Trapeze/Orion Publishing, June 2020
Minotaur Books, May 2020
I’ve been a fan of Sharon Bolton’s for a number of years. She started out writing as S.J. Bolton no doubt because initials didn’t give away the fact that she was a woman. At any rate The Split is her newest standalone and in truth I have mixed feelings about this book. It’s opening quickly draws you in as we meet Felicity Lloyd who is a glaciologist working on the remote Island of South Georgia in the Antarctic Circle.
Felicity is worried, very worried. A cruise ship, the last of the season, is arriving and she soon learns that one of the passengers, Freddie, is the man she’s been running from for close to a year. She believes he wants to kill her, but she has no idea why.
To find out the reason behind her fears we jump back in time, to nine months previously. Felicity is in Cambridge, England. She has been found, her clothes torn, her face and body bruised and bleeding, with no memory of what happened to her. She is now undergoing a psychiatric assessment, that’s why she’s in Dr. Joe Grant’s office. She needs to pass this assessment in order to return to work.

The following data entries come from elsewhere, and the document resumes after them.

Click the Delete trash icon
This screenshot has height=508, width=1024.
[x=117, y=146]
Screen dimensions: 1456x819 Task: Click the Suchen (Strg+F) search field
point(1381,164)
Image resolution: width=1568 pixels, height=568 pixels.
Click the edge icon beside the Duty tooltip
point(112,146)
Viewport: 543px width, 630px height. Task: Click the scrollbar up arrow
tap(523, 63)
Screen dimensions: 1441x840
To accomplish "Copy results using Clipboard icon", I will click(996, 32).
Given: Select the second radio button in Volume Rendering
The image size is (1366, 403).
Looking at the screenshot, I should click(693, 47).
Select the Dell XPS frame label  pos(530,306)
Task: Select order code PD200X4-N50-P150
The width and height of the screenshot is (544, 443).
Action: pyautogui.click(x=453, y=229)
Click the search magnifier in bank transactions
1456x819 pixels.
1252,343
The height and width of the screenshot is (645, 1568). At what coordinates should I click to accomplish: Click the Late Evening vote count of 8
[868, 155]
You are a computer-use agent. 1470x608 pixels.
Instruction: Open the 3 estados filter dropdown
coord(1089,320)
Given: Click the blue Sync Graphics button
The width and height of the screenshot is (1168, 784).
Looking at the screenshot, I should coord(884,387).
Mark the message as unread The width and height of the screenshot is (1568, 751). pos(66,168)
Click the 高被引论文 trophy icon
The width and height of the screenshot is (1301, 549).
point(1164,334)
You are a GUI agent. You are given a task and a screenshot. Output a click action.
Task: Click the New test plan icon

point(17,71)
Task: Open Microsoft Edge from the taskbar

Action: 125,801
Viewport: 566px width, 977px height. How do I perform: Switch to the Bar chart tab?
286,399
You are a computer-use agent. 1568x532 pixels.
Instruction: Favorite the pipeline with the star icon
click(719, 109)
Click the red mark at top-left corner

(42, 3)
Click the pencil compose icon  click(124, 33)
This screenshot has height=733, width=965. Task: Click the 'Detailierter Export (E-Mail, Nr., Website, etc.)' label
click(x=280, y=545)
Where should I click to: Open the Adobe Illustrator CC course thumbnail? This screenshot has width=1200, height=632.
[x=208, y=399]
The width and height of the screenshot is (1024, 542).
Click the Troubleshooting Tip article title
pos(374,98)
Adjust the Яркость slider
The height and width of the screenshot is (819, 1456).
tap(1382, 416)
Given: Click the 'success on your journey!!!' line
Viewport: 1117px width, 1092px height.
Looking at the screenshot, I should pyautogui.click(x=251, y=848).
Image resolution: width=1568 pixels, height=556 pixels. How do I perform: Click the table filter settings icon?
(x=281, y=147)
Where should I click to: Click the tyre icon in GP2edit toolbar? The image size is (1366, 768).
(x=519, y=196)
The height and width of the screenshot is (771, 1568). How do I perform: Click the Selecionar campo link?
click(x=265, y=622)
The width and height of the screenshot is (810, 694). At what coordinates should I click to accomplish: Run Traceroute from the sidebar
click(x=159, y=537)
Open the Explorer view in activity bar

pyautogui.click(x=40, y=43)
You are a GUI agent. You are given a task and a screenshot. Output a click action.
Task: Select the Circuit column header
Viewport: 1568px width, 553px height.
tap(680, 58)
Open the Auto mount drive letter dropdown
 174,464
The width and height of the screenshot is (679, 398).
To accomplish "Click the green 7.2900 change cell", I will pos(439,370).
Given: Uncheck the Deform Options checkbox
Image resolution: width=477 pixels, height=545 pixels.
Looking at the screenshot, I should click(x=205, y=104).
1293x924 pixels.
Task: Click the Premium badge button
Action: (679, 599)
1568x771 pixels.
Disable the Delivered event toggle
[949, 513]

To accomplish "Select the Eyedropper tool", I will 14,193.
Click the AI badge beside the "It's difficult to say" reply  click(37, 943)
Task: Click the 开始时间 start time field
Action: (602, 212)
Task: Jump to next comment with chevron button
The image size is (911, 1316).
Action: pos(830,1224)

Joe has his own problems but he likes Felicity and wants to help. For the next third of the book we get to know Felicity a little more. Strange things keep happening to her. She is attacked and she’s also sure someone is getting into her house while she sleeps. Her car goes missing and her fear and tension steadily escalates, leaving her petrified that she’s going insane.
Several street people, people Felicity knows, have gone missing and a body is found. Is Felicity involved? She doesn’t know for sure and neither does Joe, who is growing more anxious about his patient. Joe’s mother, Delilah, is a detective who is certain Felicity knows more than she is saying, and might well be a suspect.
I read a review of this book (after I’d finished it), and had to agree with the reviewer, who praised Sharon Bolton’s meticulous research, but wondered, as I did, that it seemed obvious what was happening to Felicity. That Joe and his detective mother should have reached a similar conclusion within the story.
This didn’t stop me from reading its thrilling conclusion.
But I’m still thinking and wondering about it. But while I came away feeling a little disappointed, I’ll certainly check out her next book.
Reviewed by guest reviewer Moyra Tarling, July 2020.